Танюша не отвечала. Она и слов-то таких сказать не умела, чтоб выразить всё, что в ней в тот час обмирало. Только губы кусала да гребешок материнский в кулаке сжимала, роговой, с выломанным зубцом, — единственное, что взяла из дому. Мать ей его сунула на прощанье, торопливо, воровато, — сунула, отвернулась и лица не показала. А отец, Панкрат, на костыле стоя у ворот (ногу-то на войне оставил, под самым Кёнигсбергом), сказал только: «Прости, дочка. Иначе не подымемся. Не серчай на нас, Христа ради». И всё. И повезли.
Не серчала Танюша. Что толку серчать, коли голод не тётка, пирожка не подсунет. Она умом-то понимала, что правда их горькая: зиму сорок шестого им, овражковским, было не пережить всем гуртом, никак. С весны хлеба не видали, ели лебеду да мякину, толкли лесной корешок, пухли от того корешка младшие, синели. Отец с фронта пришёл калекой — какой из него теперь работник. Мать одна билась за семерых, да что она одна намолотит на трудодень, на пустую палочку в тетрадке. Вот и порешили: старшую, Танюшу, отдать в люди, за прокорм. Не первая она такая была в тот год, не последняя. По голодным дорогам тогда много ходило-ездило таких, отданных.

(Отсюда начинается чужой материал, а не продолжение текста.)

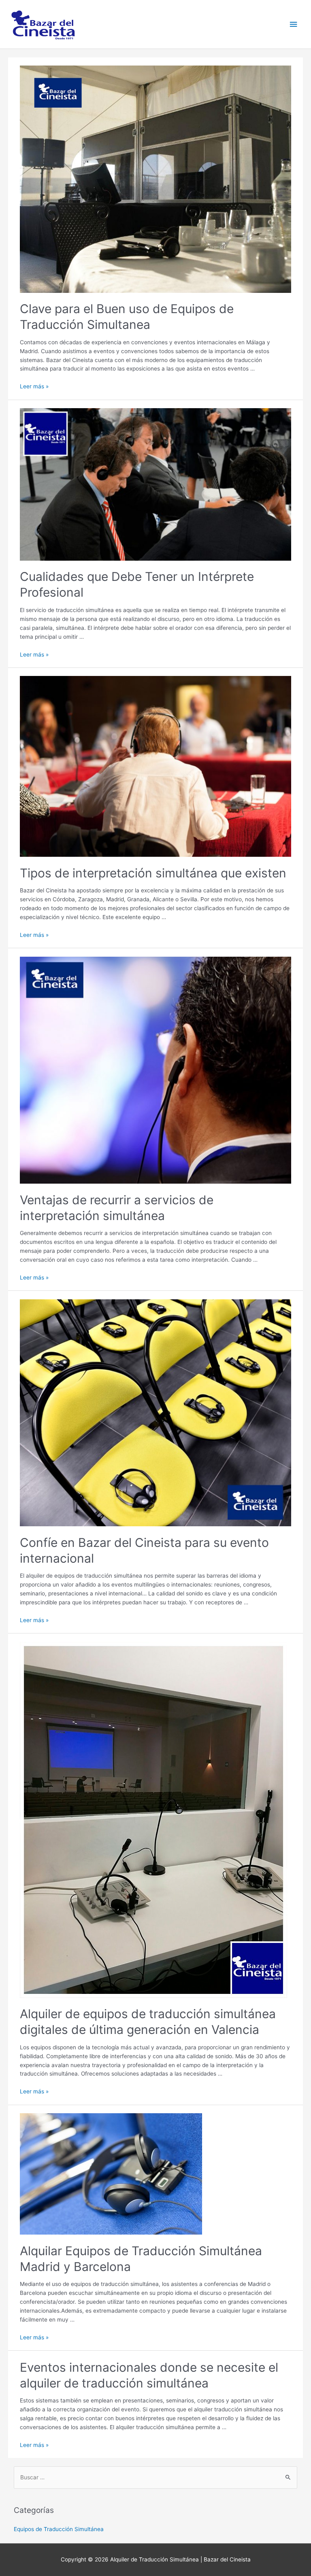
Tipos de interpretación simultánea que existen (153, 873)
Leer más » (34, 386)
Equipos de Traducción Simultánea (59, 2529)
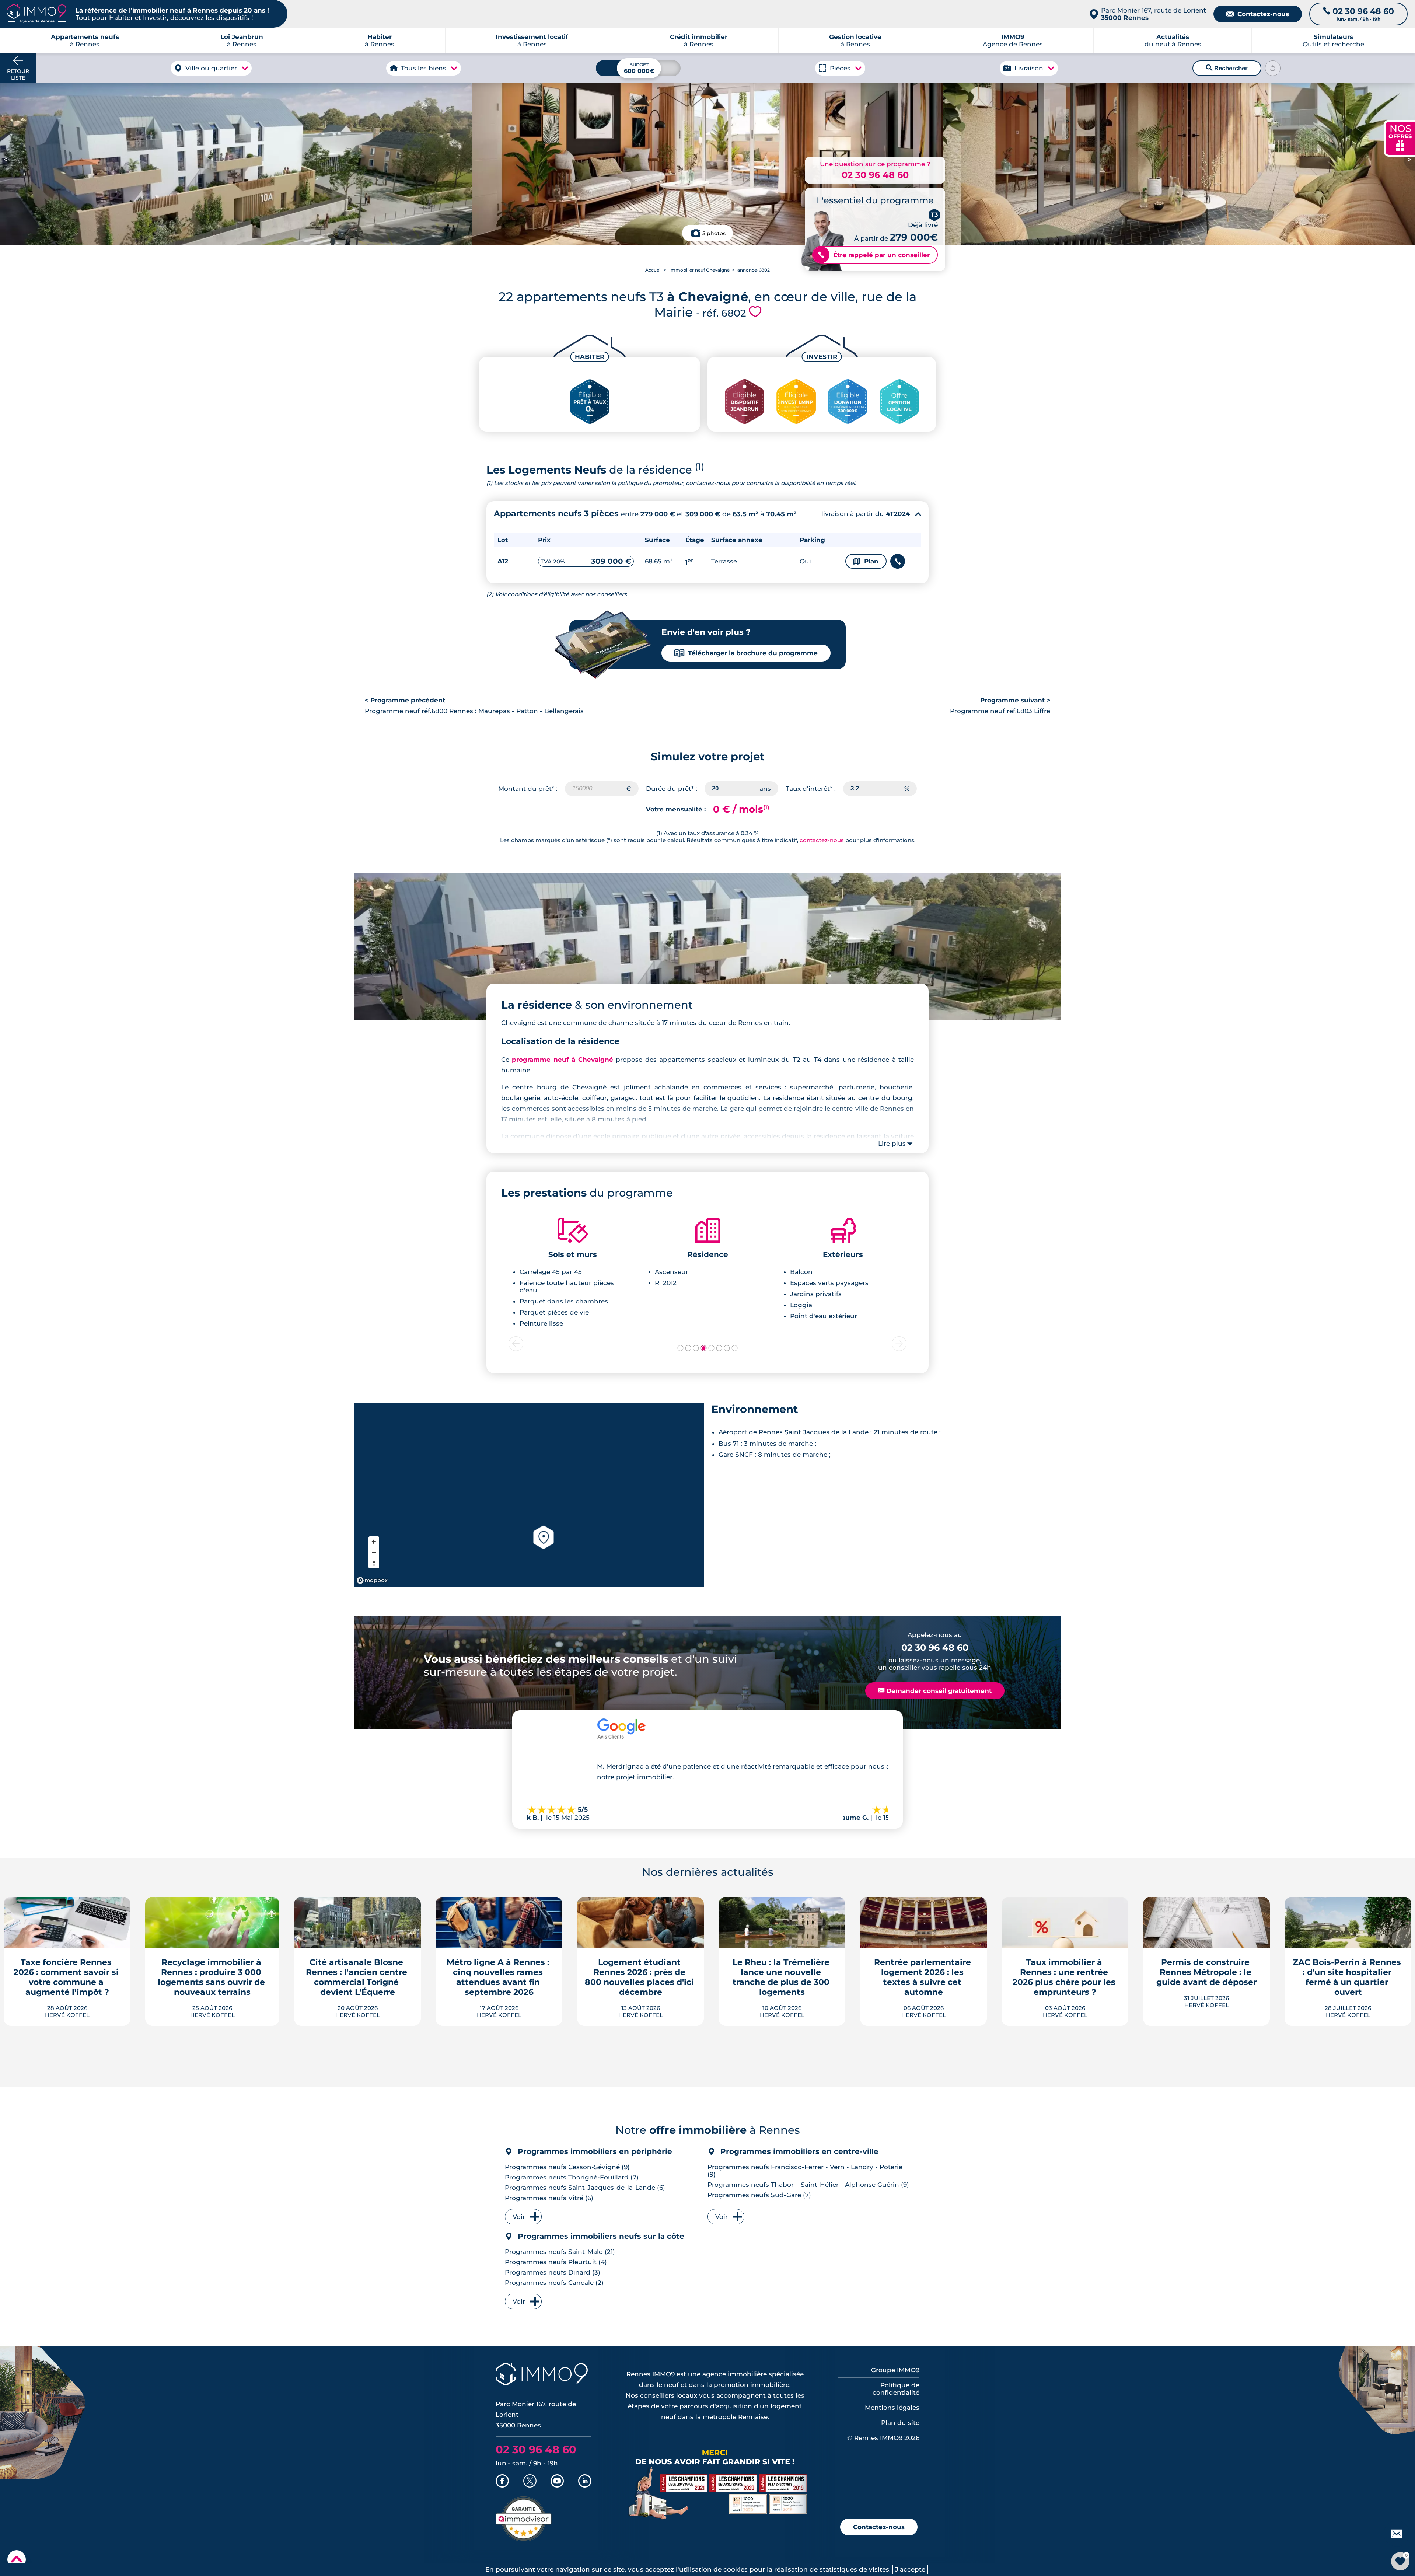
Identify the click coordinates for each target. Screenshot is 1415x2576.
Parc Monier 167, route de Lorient (1153, 14)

А всё ж, как ни понимай умом, а сердце не тетрадка, его палочкой не утешишь.
— Приехали, — сказал Фаддей и осадил мерина. — Слазь, невеста. Вот твой новый дом.
***
Двор и вправду был справный. Изба пятистенная, крепкая, на высоком подклете, окошки с резными наличниками, ещё покойным хозяином Григорием строенные, — а Григорий тот на войне сложил голову, ещё в сорок третьем. Крыша тесовая, ворота тесовые, во дворе — хлев, поветь, амбарушка, и всё под одной связью, чтоб зимой за скотиной ходить, на мороз не выскакивая. Из хлева тянуло тёплым коровьим духом, живым, сытым. У колодца стоял журавль, скрипел на ветру потихоньку, как старик кряхтит. И правда — полная чаша, коли рядом с овражковской-то нищетой поставить.
На крыльцо вышла хозяйка. Федосья Никитична.
Была она годов пятидесяти, а с виду — старше: крупная, костистая, лицо серое, обветренное, губы поджаты в нитку — так поджаты, что казалось, отпускать их она давно разучилась. Стояла на верхней ступеньке, руки под фартук спрятав, и глядела на девчонку сверху вниз — без злости, но и без ласки, вовсе без ничего, как на телегу глядят: что привезли, каков товар, не обманул ли барышник.
— Вот, Никитична, принимай, — засуетился Фаддей, стаскивая с саней Танюшин узелок (узелок был лёгонький, вся-то поклажа — вторая рубаха да платок). — Как уговаривались. Девка смирная, работящая, не гулёна. За коровой ходить умеет, и жать, и прясть. Сирота при живых родителях, считай, — тебе в дому подмога, ей у тебя хлеб. Обоюдная, значит, польза.
— Не сирота, — сказала Федосья. Голос у неё был низкий, ровный, без выражения. — Сирота — это когда никого. А у ней родители есть. Продали — не осиротела.
Фаддей крякнул, будто подавился.
— Ну зачем же так-то грубо, Никитична, — «продали». Слово какое нехорошее. Не продали, а пристроили. К хлебу пристроили дитё, от голоду спасли. Ты б за такие слова спасибо от людей…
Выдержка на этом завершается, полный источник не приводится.